TEXT>
UNSW alumnus Tim Middlemiss says the main question he wants to ask former US president Barack Obama, is if he has any tips on how to raise a “fearless daughter”. 

“There will be time to ask big questions about leadership and community building, but I also want to know how he walked the walk as a dad away from the spotlight,” the father-of-one and advisor to former World Vision CEO Tim Costello says. 

Mr Middlemiss is one of only 200 emerging leaders from across 33 nations and territories in the region who have been handpicked to join the Obama Foundation Leaders Program: Asia-Pacific 2019, which begins with a five-day summit being held in Kuala Lumpur from December 10.

It is the second ever Obama Foundation Leaders’ summit. The first was in Africa last year where, although their attendance is not expected in Malaysia for 2019, the Duke and Duchess of Sussex, Harry and Meghan, met with some of Obama’s invitees in Cape Town.

This year’s group will learn from global leaders, and talk and trade secrets in skill-building workshops, leadership development training sessions, seminars and a community service project, among other activities.

It’s all geared towards building local leaders in their own regions from the grassroots level up, Mr Obama said in Hawai’i earlier in 2019.  

“If we can get these young people together and give them more tools and give them more resources and shine a spotlight on the work that they are doing… then they will change the world,” he said.

Mr Middlemiss says he hopes to return from the Obama Foundation summit with enough know-how to help grow communities in Australia that are more cohesive, inviting, neighbourly and friendlier places.

He says he is also looking forward to learning from other young leaders in countries where they’re doing great work, even with fewer resources.

Mr Middlemiss cites examples such as community-building projects in Cambodia where people have lived through significant intergenerational trauma. And the anti-trafficking movement in the Philippines, despite the huge inequality among their population of about 105 million people.

“I love the idea of the world coming closer together and learning from one and another,” he says.

The 200 attendees will continue their training throughout 2020, logging in online to monthly webinars and seminars in what Mr Middlemiss calls “mini-summits” to “help cement” what they learn in Kuala Lumpur.

“I am really excited that it’s not just a flash-in-the-pan one-off meet up, but a sustained community,” he says.


Mr Middlemiss worked full time as former World Vision CEO Tim Costello’s chief-of-staff for two years from 2017. He remains his advisor, though he also now consults independently to a range of organisations, including Taronga Conservation Society and aid advocacy coalition Micah Australia.

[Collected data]
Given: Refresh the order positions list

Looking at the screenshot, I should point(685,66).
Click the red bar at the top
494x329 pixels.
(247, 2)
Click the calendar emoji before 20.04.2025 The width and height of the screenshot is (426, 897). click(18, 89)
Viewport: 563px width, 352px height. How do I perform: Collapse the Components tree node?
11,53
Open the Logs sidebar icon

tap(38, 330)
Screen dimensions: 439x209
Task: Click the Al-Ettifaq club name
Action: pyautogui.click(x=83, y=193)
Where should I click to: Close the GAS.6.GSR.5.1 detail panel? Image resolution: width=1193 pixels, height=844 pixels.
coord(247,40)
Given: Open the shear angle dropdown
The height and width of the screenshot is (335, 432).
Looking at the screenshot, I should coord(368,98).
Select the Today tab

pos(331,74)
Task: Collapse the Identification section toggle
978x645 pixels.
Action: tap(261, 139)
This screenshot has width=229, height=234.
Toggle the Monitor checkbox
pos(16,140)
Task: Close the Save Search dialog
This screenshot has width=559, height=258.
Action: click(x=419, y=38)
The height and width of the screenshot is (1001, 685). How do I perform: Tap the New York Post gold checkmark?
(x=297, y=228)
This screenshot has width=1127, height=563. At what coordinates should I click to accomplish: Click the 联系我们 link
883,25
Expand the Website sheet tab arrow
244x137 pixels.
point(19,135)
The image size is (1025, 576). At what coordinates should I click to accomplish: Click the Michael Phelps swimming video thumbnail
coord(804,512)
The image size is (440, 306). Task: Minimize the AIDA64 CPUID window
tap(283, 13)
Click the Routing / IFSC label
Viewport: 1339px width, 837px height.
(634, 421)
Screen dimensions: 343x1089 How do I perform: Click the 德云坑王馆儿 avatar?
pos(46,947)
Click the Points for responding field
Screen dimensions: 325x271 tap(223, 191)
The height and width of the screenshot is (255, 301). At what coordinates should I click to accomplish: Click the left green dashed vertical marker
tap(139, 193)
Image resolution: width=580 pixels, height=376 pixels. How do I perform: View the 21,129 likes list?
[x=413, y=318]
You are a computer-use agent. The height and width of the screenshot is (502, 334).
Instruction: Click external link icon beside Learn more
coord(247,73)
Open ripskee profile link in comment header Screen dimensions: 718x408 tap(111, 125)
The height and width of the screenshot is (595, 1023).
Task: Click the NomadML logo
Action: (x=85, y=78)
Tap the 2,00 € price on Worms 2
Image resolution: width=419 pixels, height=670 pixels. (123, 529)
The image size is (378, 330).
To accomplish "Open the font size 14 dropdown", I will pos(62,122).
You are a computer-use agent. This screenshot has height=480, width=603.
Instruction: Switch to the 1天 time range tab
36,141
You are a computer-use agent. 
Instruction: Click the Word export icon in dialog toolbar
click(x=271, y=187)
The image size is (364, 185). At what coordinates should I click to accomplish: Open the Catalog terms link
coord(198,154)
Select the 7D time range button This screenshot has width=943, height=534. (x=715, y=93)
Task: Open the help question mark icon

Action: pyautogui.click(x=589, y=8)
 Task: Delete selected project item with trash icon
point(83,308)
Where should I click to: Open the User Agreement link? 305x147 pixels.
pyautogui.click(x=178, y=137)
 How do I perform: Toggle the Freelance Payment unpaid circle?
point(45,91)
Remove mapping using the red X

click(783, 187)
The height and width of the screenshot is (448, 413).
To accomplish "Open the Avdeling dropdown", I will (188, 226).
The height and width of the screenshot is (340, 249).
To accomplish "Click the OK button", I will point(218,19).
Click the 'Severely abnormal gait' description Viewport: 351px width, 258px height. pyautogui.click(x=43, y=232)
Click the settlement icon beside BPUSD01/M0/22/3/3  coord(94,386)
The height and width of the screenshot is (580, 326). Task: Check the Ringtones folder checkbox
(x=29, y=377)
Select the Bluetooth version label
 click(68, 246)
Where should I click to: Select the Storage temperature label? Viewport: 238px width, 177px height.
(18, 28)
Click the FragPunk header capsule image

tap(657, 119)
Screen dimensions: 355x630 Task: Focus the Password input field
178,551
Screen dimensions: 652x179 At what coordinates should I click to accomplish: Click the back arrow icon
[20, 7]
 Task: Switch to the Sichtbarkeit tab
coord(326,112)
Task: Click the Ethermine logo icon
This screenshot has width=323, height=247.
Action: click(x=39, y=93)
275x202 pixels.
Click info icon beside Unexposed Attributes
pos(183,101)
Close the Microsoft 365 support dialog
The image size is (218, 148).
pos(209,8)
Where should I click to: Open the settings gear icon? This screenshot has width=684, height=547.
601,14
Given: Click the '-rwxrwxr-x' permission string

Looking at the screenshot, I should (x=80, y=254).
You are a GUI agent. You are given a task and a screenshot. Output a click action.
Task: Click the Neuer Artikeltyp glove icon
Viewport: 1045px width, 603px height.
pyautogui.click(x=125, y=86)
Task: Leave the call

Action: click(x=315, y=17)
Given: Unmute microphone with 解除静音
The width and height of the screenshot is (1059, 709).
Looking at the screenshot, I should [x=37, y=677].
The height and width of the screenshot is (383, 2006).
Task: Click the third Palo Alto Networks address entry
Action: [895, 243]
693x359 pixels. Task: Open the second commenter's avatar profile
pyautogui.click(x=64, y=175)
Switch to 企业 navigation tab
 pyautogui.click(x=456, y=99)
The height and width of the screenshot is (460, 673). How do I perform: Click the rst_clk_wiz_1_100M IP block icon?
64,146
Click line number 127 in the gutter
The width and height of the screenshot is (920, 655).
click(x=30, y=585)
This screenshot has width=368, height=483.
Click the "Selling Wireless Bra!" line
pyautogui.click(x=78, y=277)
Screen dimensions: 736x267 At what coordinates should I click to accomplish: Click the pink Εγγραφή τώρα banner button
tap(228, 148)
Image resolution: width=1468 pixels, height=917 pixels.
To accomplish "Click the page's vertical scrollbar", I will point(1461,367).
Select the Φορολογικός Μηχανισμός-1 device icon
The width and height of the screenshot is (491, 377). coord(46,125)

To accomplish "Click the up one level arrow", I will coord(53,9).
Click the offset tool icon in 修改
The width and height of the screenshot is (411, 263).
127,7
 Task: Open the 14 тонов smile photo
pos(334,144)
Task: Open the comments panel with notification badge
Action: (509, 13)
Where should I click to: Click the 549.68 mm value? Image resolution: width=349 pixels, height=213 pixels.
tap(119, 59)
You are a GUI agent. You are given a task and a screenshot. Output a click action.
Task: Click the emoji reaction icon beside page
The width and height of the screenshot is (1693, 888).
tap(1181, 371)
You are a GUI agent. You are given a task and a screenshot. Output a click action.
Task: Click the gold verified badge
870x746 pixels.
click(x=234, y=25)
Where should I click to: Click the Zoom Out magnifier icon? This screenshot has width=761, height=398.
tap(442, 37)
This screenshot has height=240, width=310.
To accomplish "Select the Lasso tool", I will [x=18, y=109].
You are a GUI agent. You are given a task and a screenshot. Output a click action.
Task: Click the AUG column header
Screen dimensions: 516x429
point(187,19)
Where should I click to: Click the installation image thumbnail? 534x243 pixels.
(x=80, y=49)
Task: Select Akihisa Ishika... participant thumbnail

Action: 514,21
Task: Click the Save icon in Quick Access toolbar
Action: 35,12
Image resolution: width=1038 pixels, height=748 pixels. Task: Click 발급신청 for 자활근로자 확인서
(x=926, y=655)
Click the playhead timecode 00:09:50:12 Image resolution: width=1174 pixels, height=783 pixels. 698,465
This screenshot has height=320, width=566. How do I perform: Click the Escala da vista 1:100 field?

QUESTIONS>
- a) In the article about the Obama Foundation Leaders Program, in which city is the five-day summit held?
- b) Pick up the article about Tim Middlemiss and the Obama Foundation summit after its last sentence and keep writing.

TASK-BY-TASK RESULTS>
- a) Kuala Lumpur

- b)
While with World Vision, Mr Middlemiss cites working as part of the team that constructed the #KidsOffNauru campaign as being a career highlight.

“I look back with a lot of pride of what the team achieved because the hundred or so kids that were trapped on Nauru (off-shore detention camp) are in the process of being resettled,” he says.

“I’ve got a young child, I can’t imagine what it’d be like for her to have spent the first two years of her life locked up, having done nothing wrong”.

During his year studying towards a Master of Journalism & Communication at UNSW in 2010, Mr Middlemiss often credits his teacher Emily Booker as being a source of great inspiration.

“She often said 'you’ve got to get out of your bubble and look at things from other people’s points of view',” he says. “And the second thing is, work as hard as you can to make your story interesting.”

During his studies, Mr Middlemiss taught at Taronga Conservation Society but it was while touring schools in NSW and the ACT on speaking engagements for World Vision that he realised he wanted to advocate for social change on a bigger scale.

So after university he and a few mates teamed up to form the consultancy company Agency later counting the United Nations, Red Cross, World Vision and the Cancer Council among those whose campaigns they helped create.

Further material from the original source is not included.